You can see in the above that SQL still shows this thread ad running, and according to SQL Server that’s true… however, according to Windows the thread is actually frozen. Here we can see that the associated user and kernel time are more accurately reflected than cpu time in dm_exec_requests. This is indeed on scheduler 3, is session 70, etc., etc., and has an os_thread_id of 4892. If we compare that to our debugger, we can see this is indeed the case. The client id (which is what it’s called in Windows) is process.thread – in this case is ee8.131c which the thread portion in decimal is 0x131c = 4892, also notice that status of the thread is “Frozen”.

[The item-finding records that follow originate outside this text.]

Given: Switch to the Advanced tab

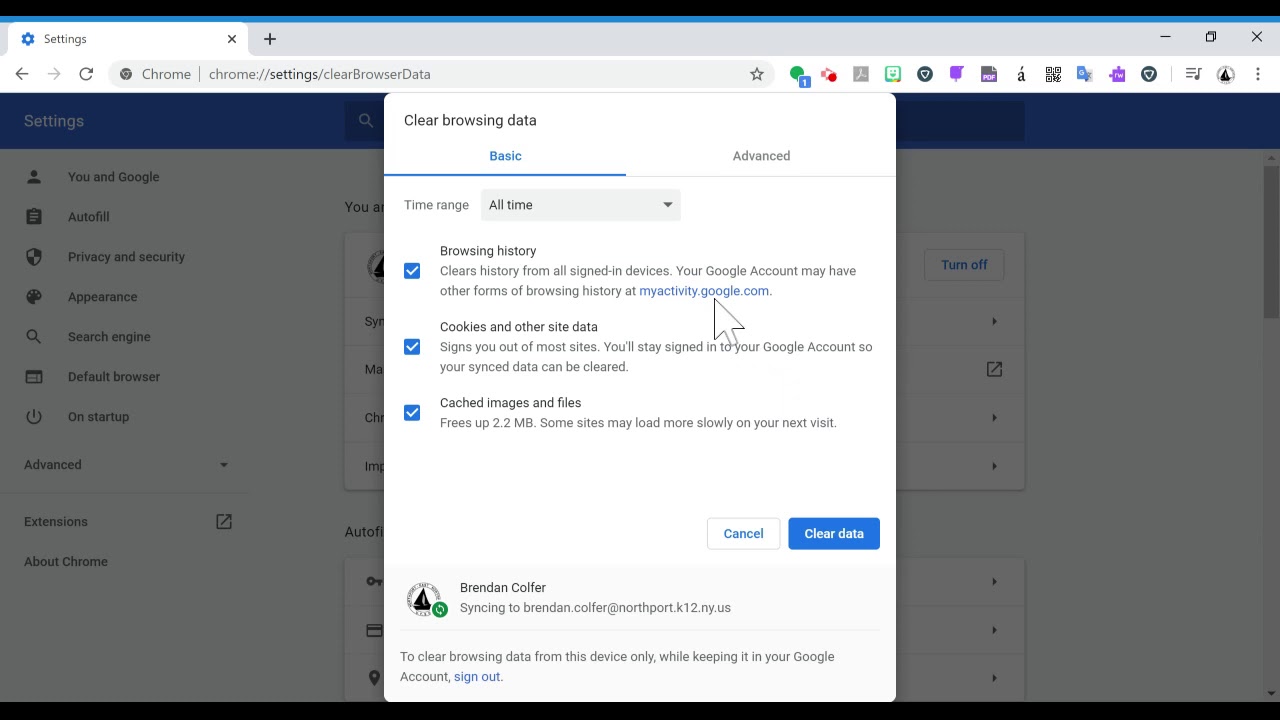Looking at the screenshot, I should (761, 156).
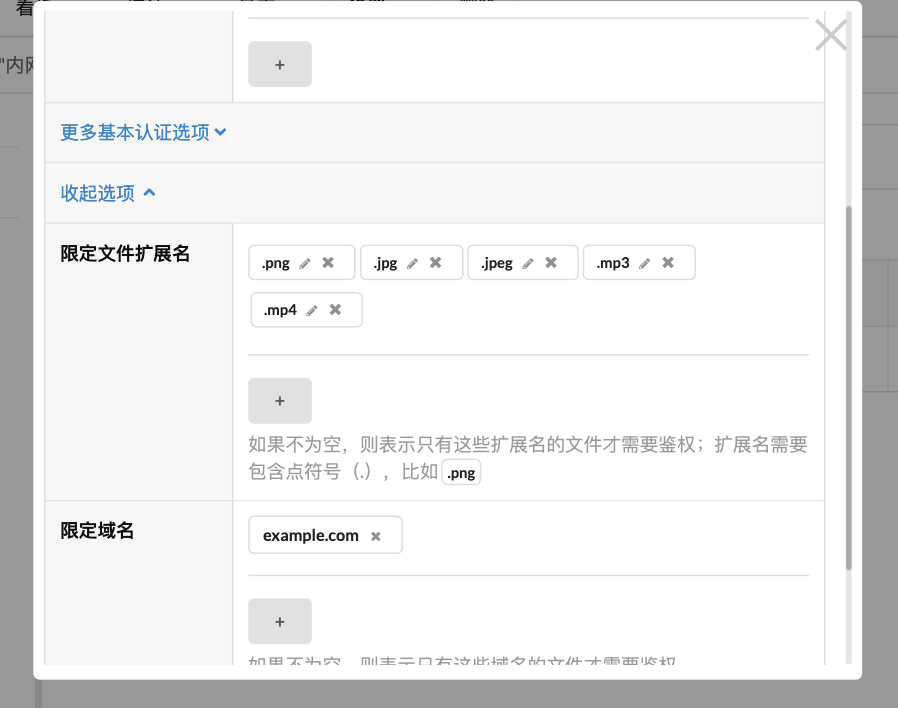The image size is (898, 708).
Task: Remove the example.com domain tag
Action: [x=376, y=535]
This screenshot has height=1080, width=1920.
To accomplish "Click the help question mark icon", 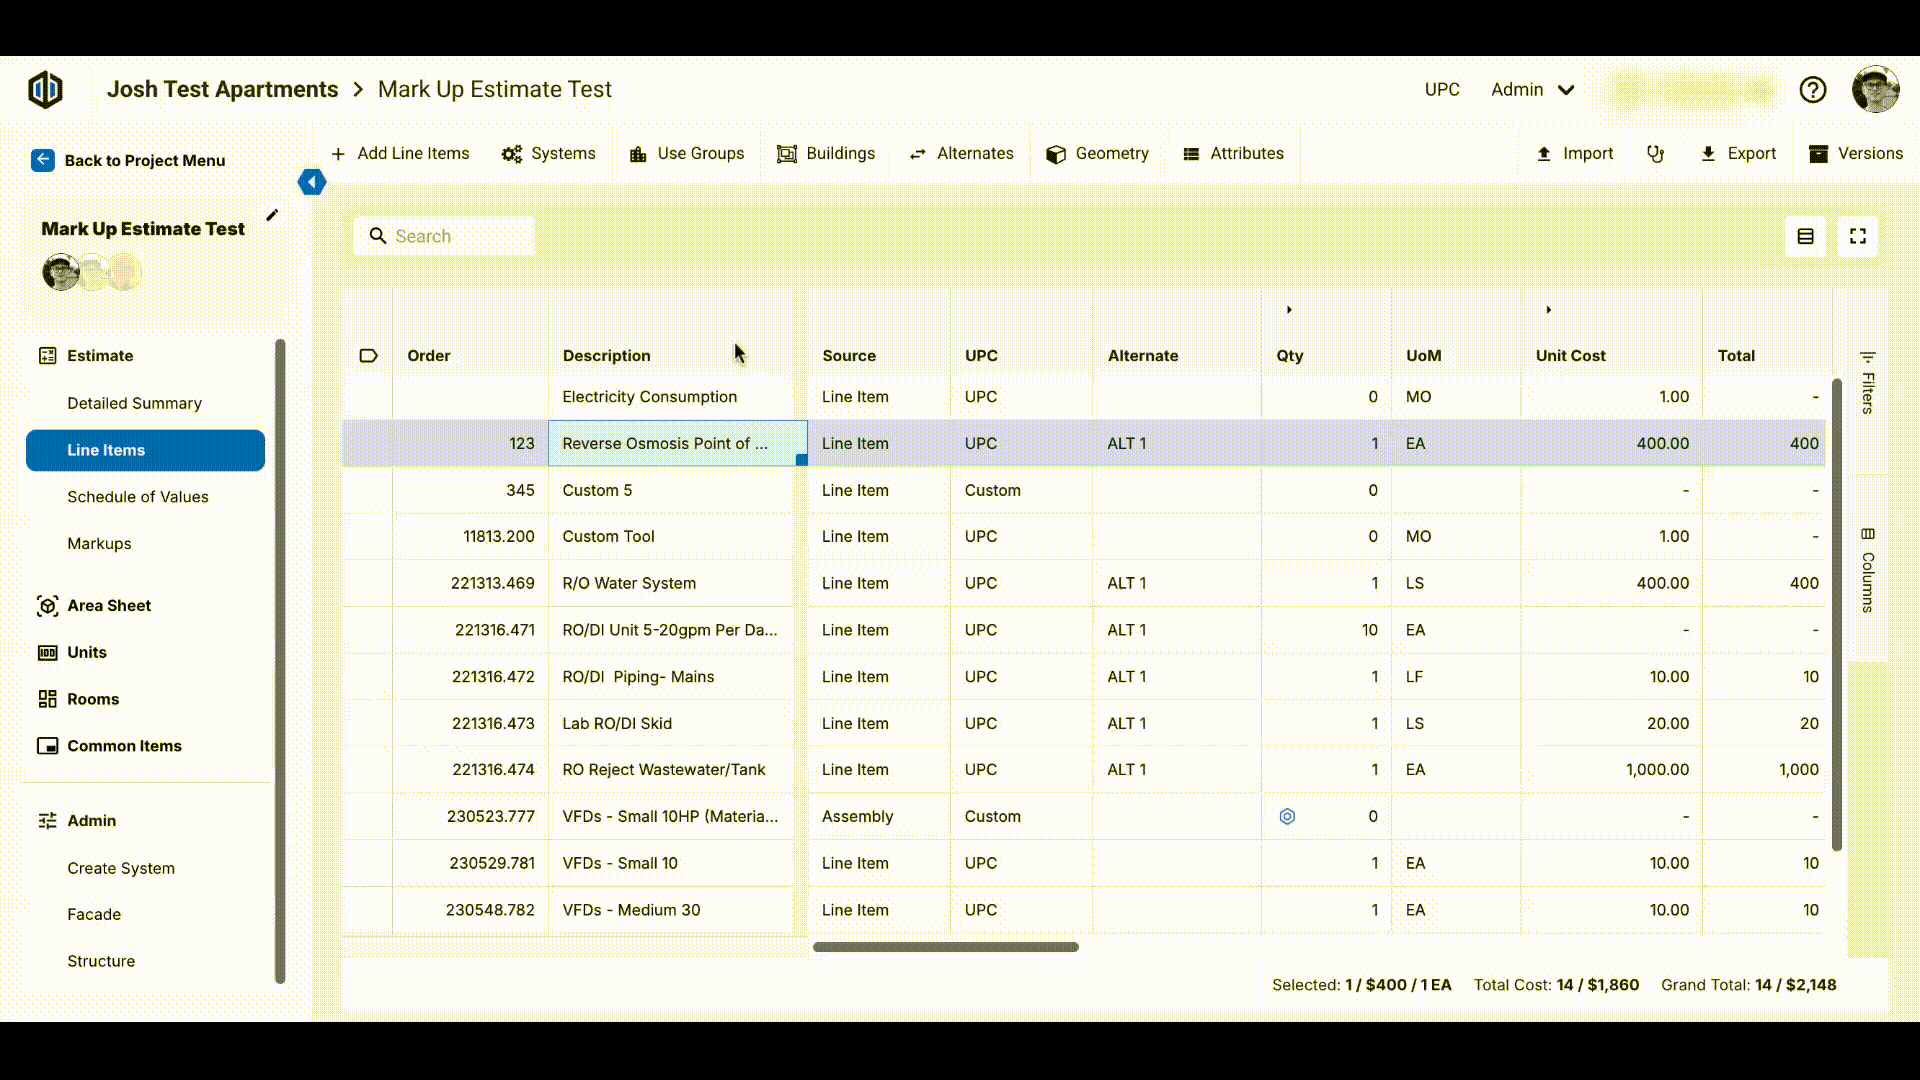I will point(1812,90).
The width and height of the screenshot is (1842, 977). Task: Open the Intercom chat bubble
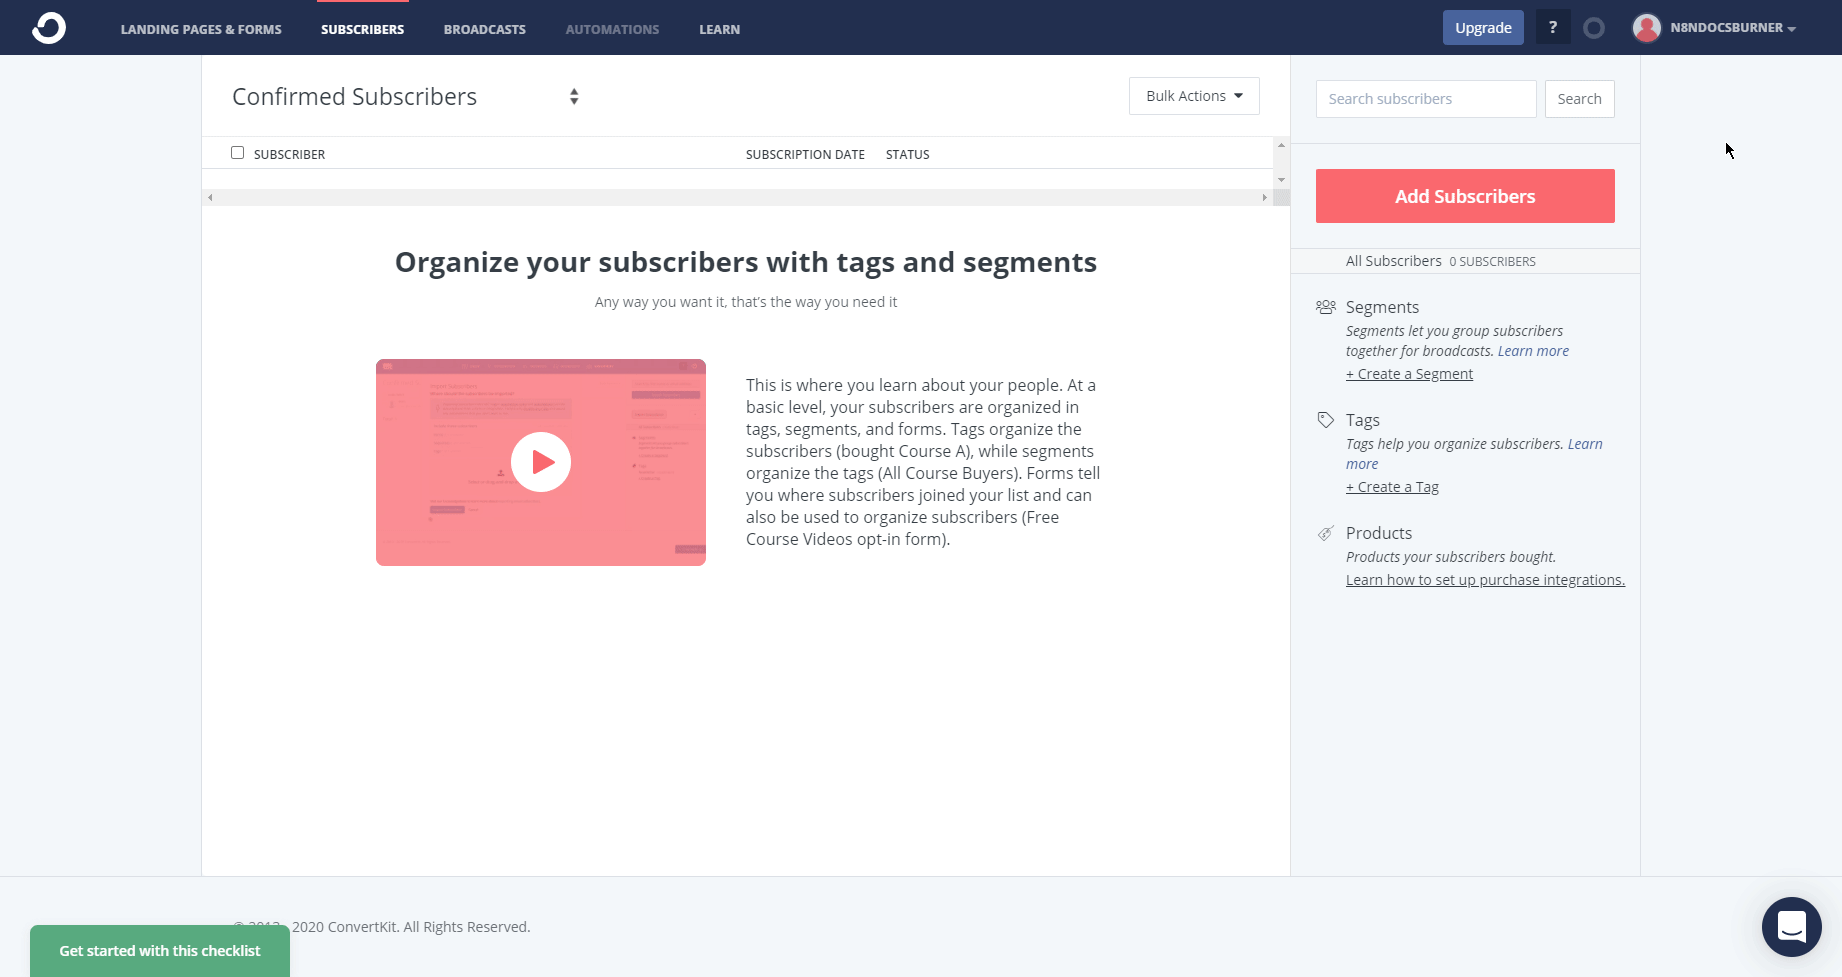click(1791, 927)
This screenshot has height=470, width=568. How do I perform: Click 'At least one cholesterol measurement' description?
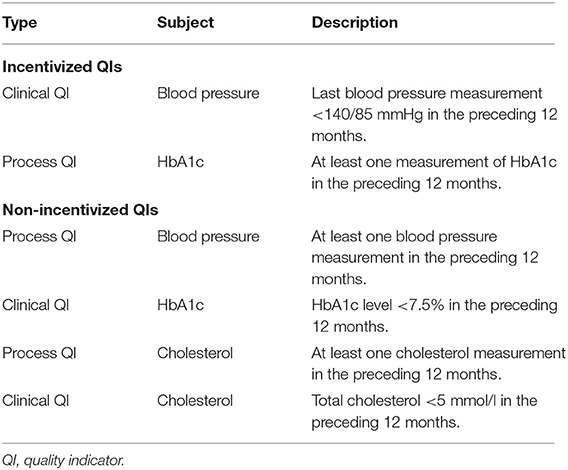438,364
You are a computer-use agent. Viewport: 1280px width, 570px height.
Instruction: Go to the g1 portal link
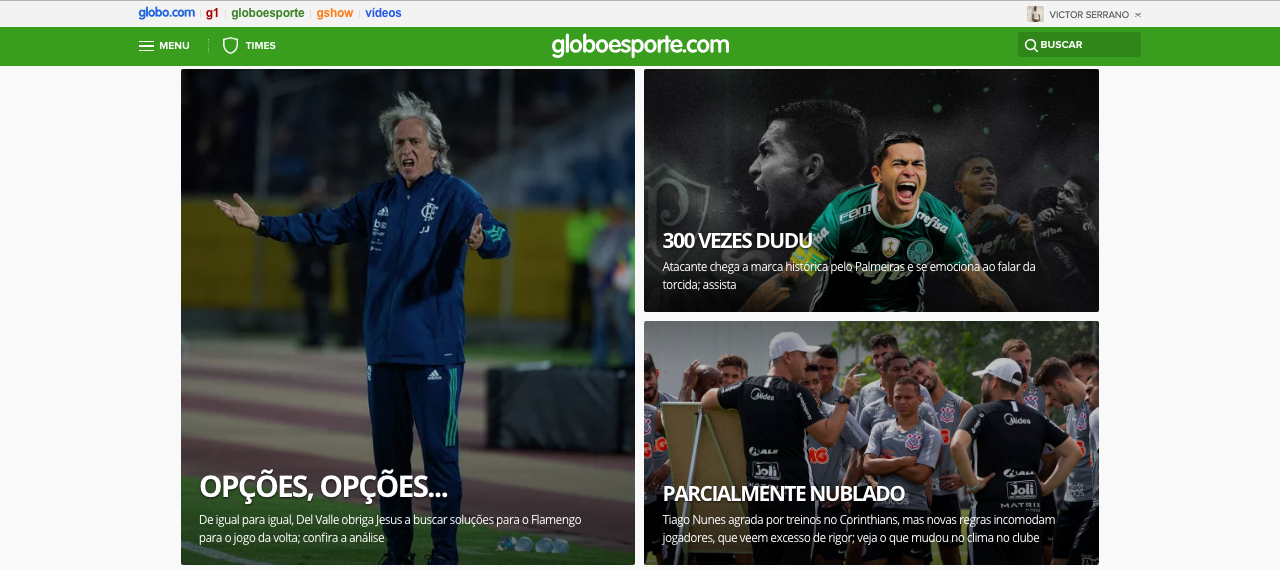pyautogui.click(x=212, y=13)
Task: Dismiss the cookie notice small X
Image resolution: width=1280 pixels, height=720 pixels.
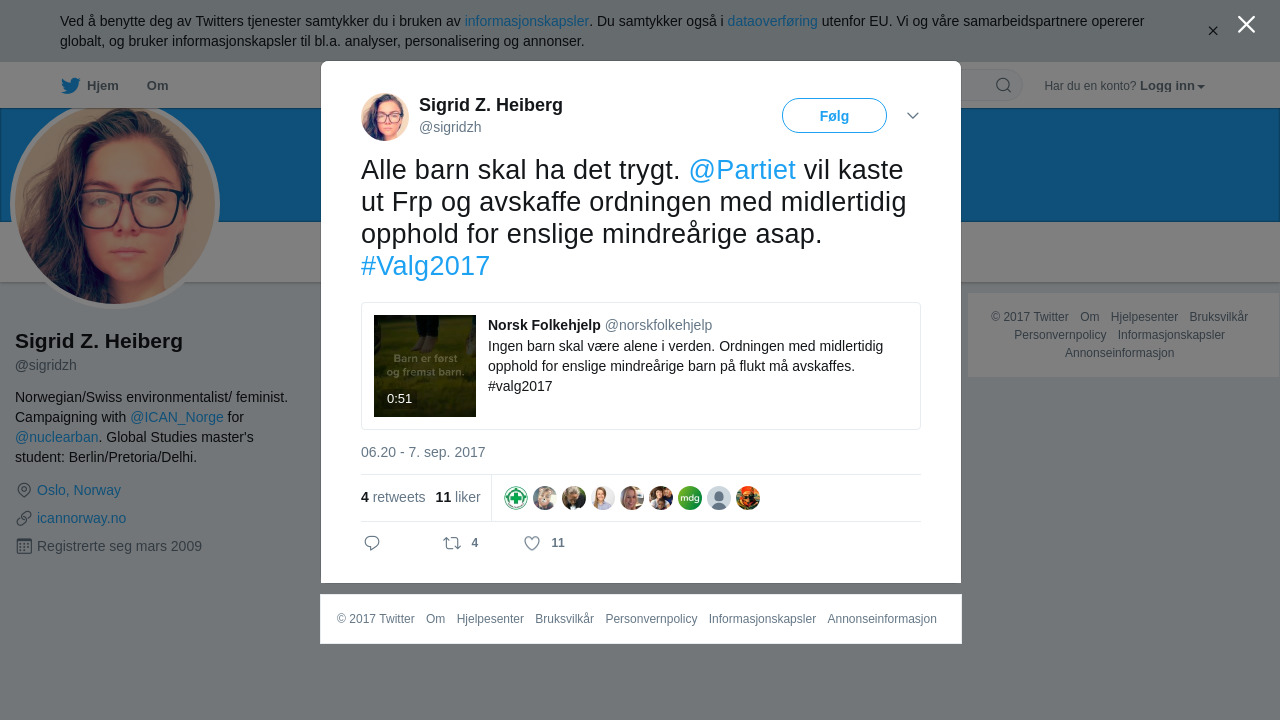Action: coord(1213,31)
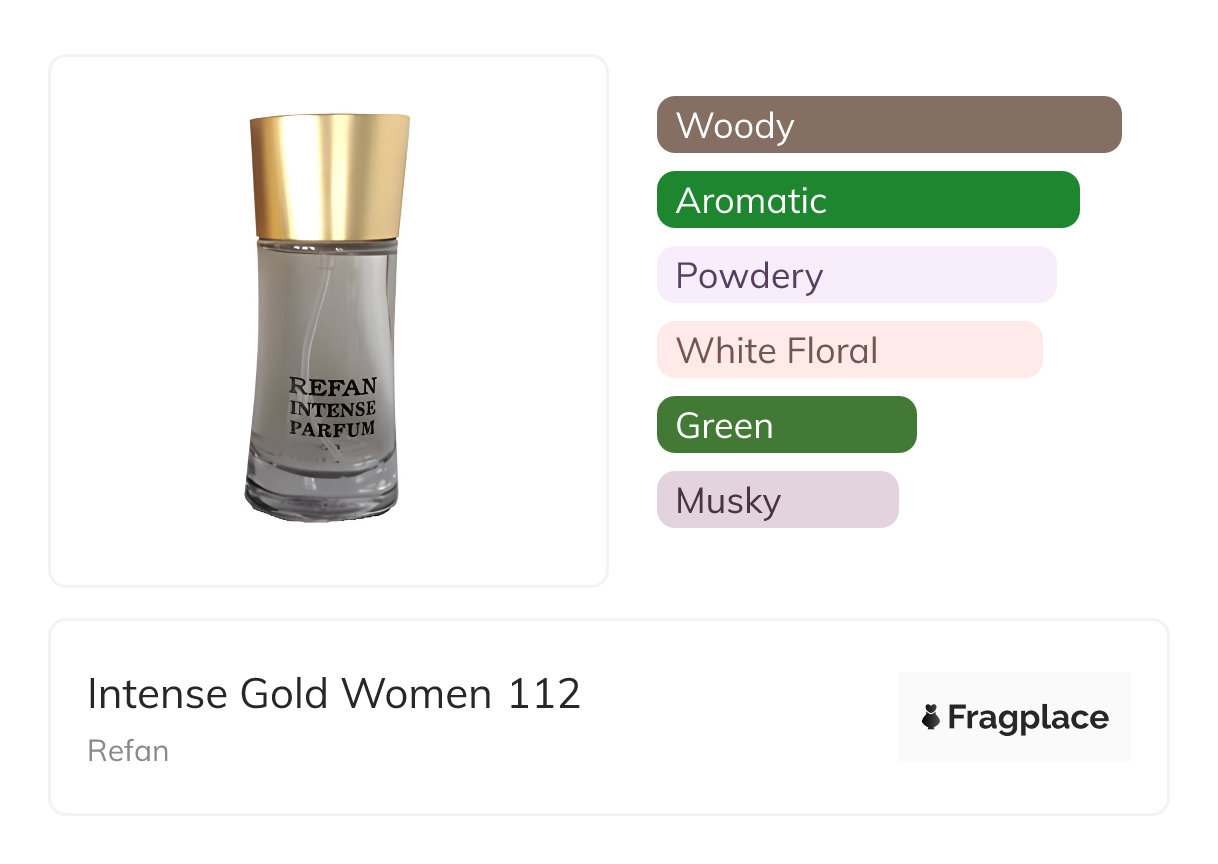Image resolution: width=1218 pixels, height=864 pixels.
Task: Pick the Musky accord bar
Action: (x=777, y=500)
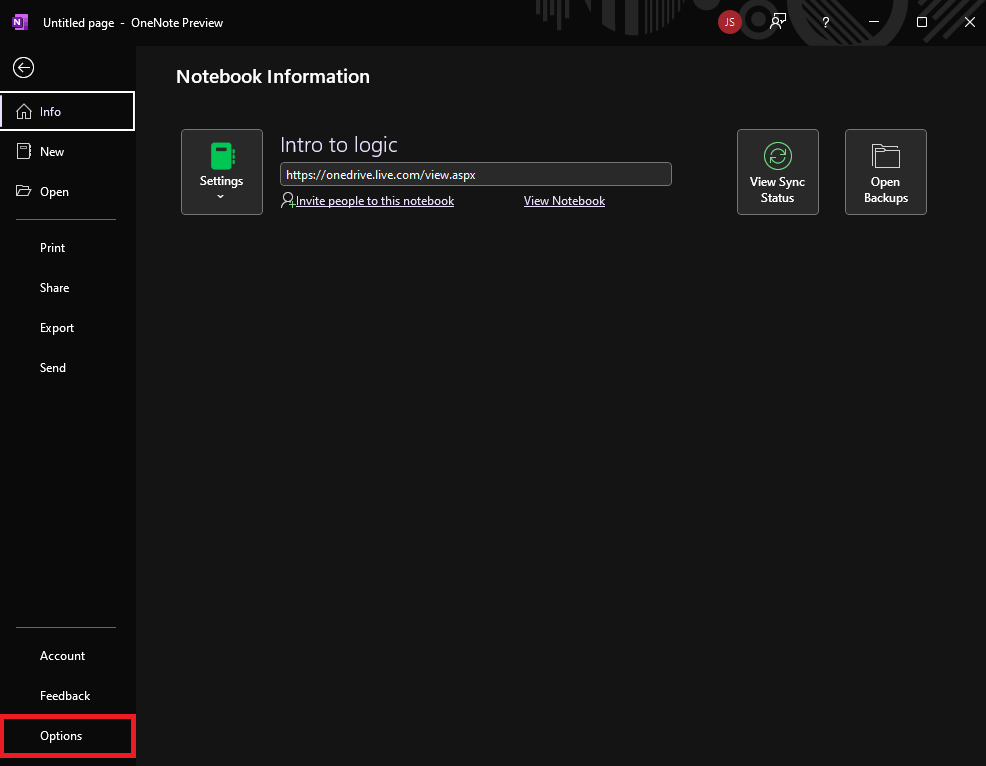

64 Id: ee8.131c Suspend: 1 Teb: 00000098`a30cb000 Frozen
Preemptive threads in SQL Server aren’t free, they still cost worker threads, cpu cycles, memory, etc., and compete at a Windows level for cpu resources. Too many of these can start to cause problems, and it’s not easily identifiable which are causing the problem as the typical DMV results (sys.dm_exec_requests) don’t really show the whole picture. What SQL Server believes is true and what is true can be two different things as shown with the cpu usage, thread times, thread states, etc., and thus you’ll need the output of all of these plus the Windows side output to really understand what’s going on. Scheduling in SQL Server doesn’t mean that’s how Windows will schedule it, the longer the list, the more items to schedule, the less time each thread has per unit of time.